On September 29, 2025, California Governor Gavin Newsom signed Senate Bill 53, the Transparency in Frontier Artificial Intelligence Act (TFAIA), making California the first U.S. state to mandate standardized public safety disclosures for developers of sophisticated AI models that are made available to users in California. The law takes effect January 1, 2026, and it applies to:

  • Frontier Developers: Developers that train large-scale AI models using extremely high levels of computing power.
  • Developers: Frontier developers with annual revenue above $500 million (including affiliates), subject to additional reporting and governance obligations.

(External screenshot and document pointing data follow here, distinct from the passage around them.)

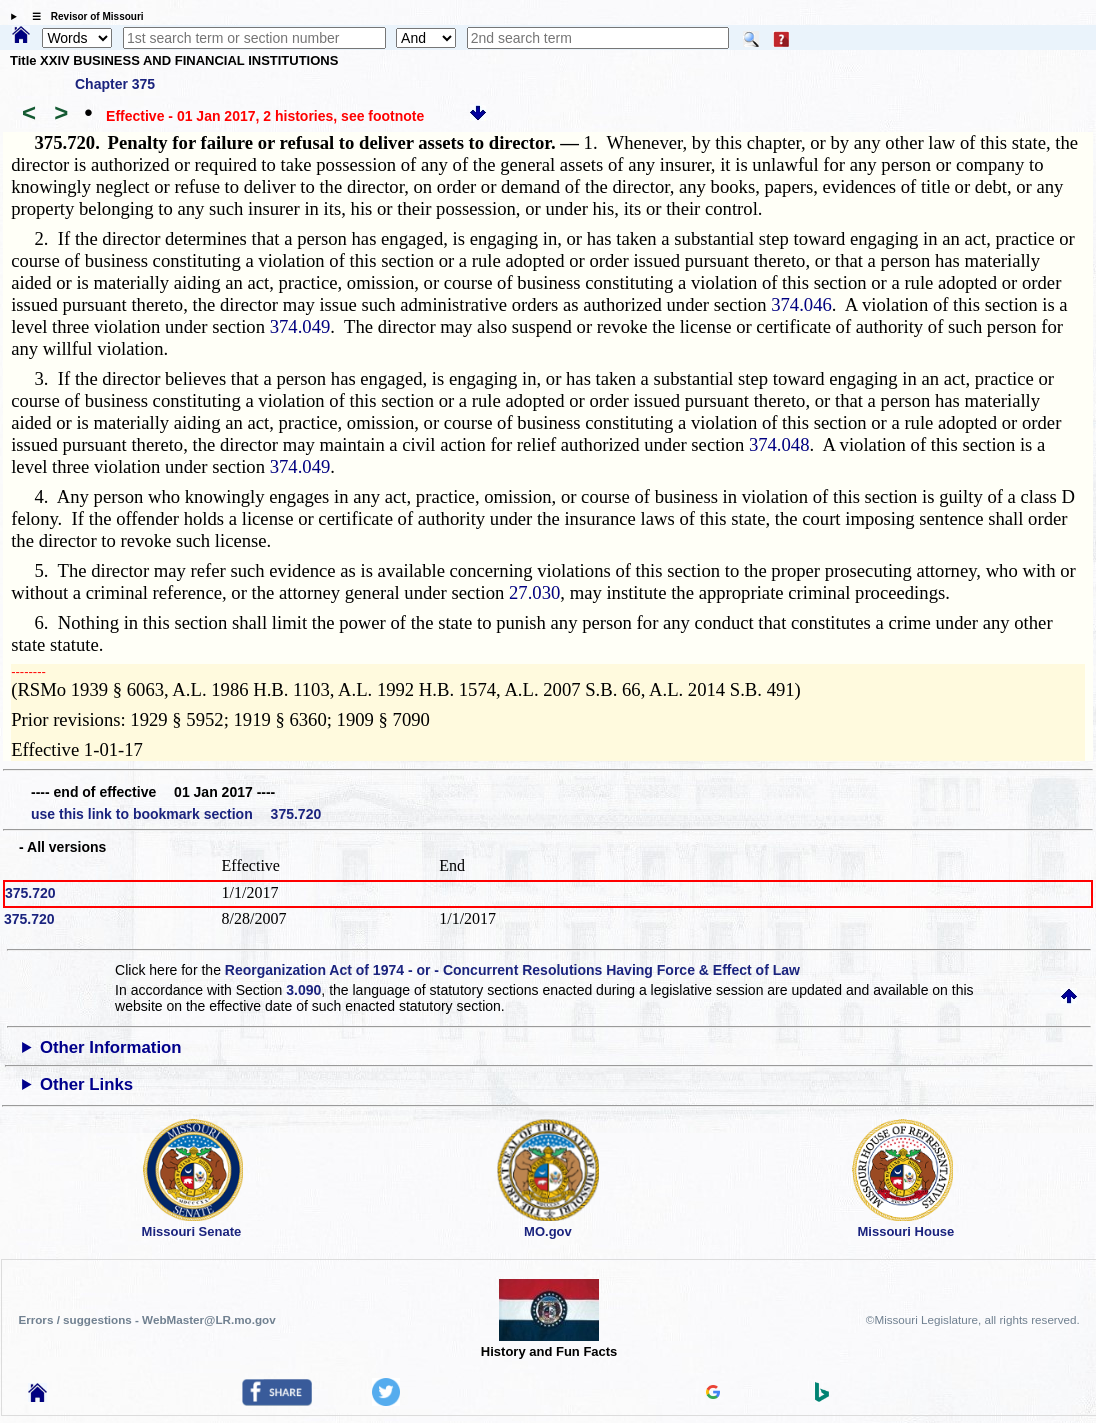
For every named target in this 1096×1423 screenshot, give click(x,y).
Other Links (86, 1084)
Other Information (111, 1047)
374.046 (801, 304)
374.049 (300, 326)
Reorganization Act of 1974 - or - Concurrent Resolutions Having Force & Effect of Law (512, 970)
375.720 (30, 893)
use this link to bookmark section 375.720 (176, 814)
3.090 (303, 990)
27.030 (534, 592)
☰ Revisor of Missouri (83, 16)
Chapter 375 (115, 84)
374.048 (779, 444)
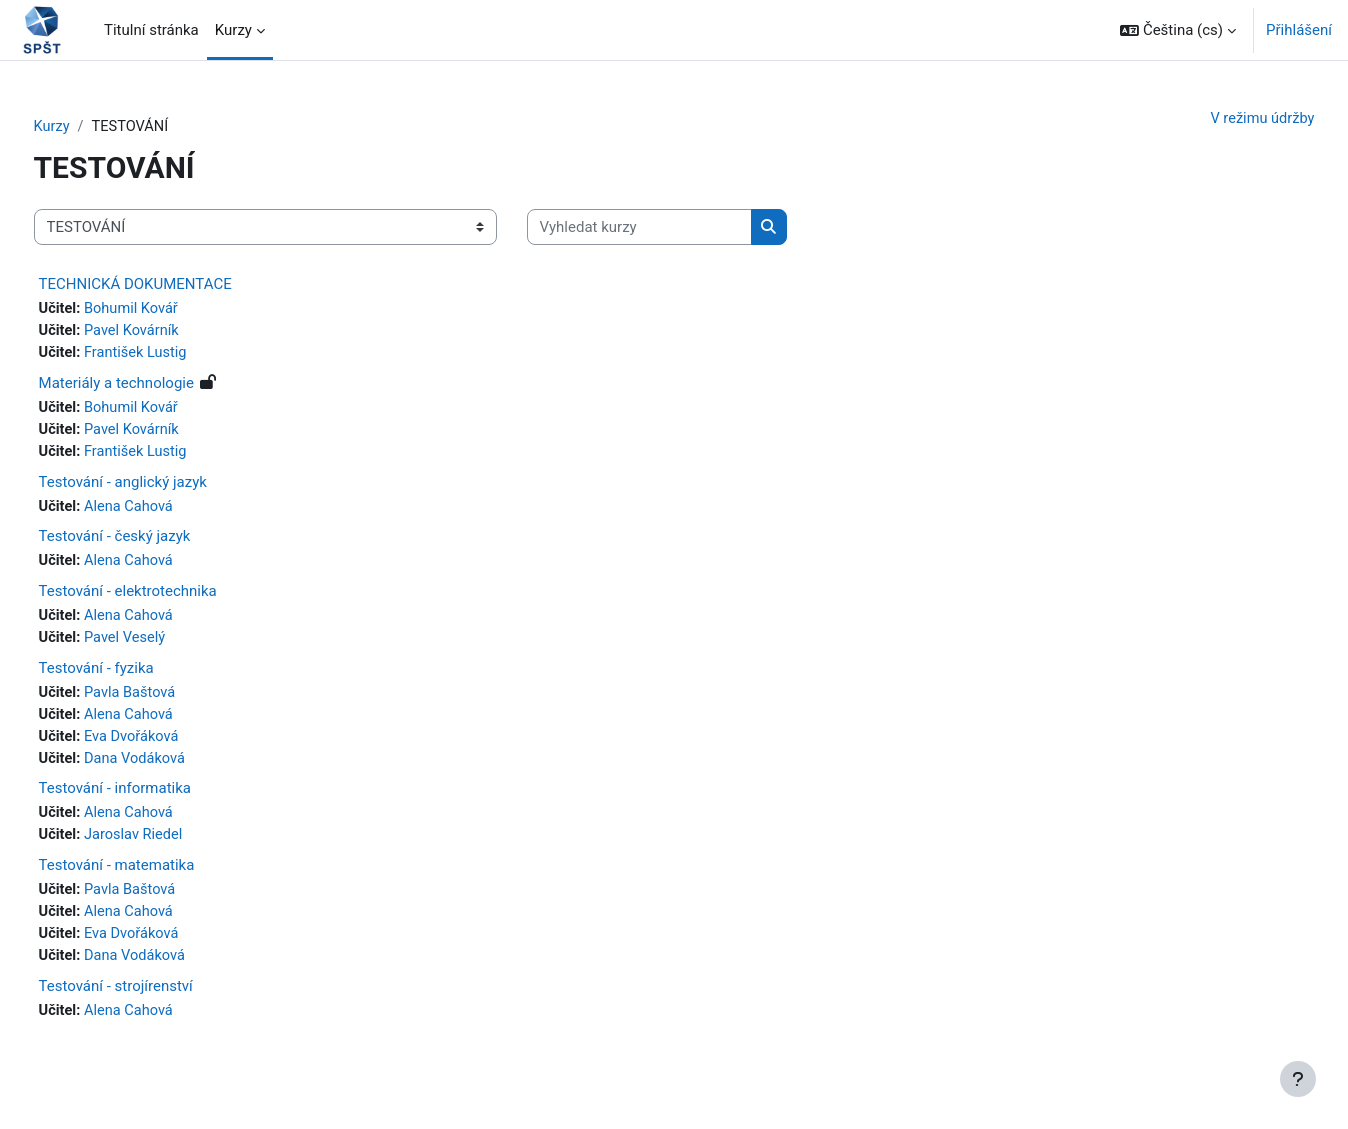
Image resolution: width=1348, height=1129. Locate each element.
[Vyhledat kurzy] (676, 228)
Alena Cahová (169, 511)
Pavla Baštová (170, 700)
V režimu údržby (1223, 119)
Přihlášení (1299, 30)
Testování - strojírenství (153, 999)
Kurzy (89, 127)
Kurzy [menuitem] (233, 30)
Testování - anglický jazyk (160, 486)
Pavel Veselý (165, 645)
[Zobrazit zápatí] (1298, 1079)
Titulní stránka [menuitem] (151, 30)
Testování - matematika (154, 876)
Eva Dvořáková (171, 745)
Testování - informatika (152, 798)
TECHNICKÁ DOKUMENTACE (172, 285)
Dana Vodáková (175, 768)
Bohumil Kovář (171, 310)
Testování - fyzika (133, 675)
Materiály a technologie (153, 386)
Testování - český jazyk (152, 542)
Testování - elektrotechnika (165, 597)
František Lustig (176, 355)
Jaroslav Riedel (173, 846)
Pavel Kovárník (172, 333)
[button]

Key obligations of TFAIA include:

  • Safety Framework Publication: Large developers must publish (and update annually, as appropriate) a publicly-accessible safety framework describing how the company has incorporated national standards, international standards, and industry-consensus best practices into its frontier AI framework.
  • Transparency Reports: All developers must issue reports when deploying or materially modifying models, detailing model capabilities, intended/restricted uses, risks identified, and mitigation steps. Large developers must submit quarterly summaries to California Office of Emergency Services (COES).
  • Critical Incident Reporting: Developers and the public can report safety incidents directly to COES.
  • Whistleblower Protections: Employees who report substantial public-safety risks are protected from retaliation; large developers must maintain anonymous internal reporting channels.

The California Attorney General may pursue civil actions with penalties up to $1 million per violation. Developers meeting federal AI standards deemed equivalent or stricter by COES may qualify for a safe harbor. TFAIA also creates CalCompute, a public-sector computing consortium under the Government Operations Agency, to advance safe, ethical, and equitable AI research statewide. The California Department of Technology will review and recommend annual updates to the law’s definitions and thresholds.

Why Is It Important?

For the private sector, TFAIA signals that AI risk-governance expectations are maturing beyond voluntary principles. Developers, investors, and enterprises deploying advanced AI should expect heightened scrutiny of model transparency, catastrophic-risk assessment, and cybersecurity practices. Governor Newsom described TFAIA as a “blueprint for balanced AI policy” and the Act positions California as a standard-setter at a time when comprehensive federal AI regulation remains uncertain.

What to Do Now?

As a first step, companies should assess whether TFAIA applies, that is, whether an organization qualifies as a frontier or large frontier developer based on computing thresholds or revenue. In the event it does, companies should update AI safety and governance policies and procedures, including reviewing and aligning internal risk-management, cybersecurity, and third-party assessment frameworks with TFAIA’s requirements. Companies should also plan for transparency reports and establish internal protocols for producing and publishing model-specific transparency documentation. Finally, companies in scope should continue to monitor COES guidance to track additional requirements, safe-harbor determinations, and annual reviews by the Department of Technology.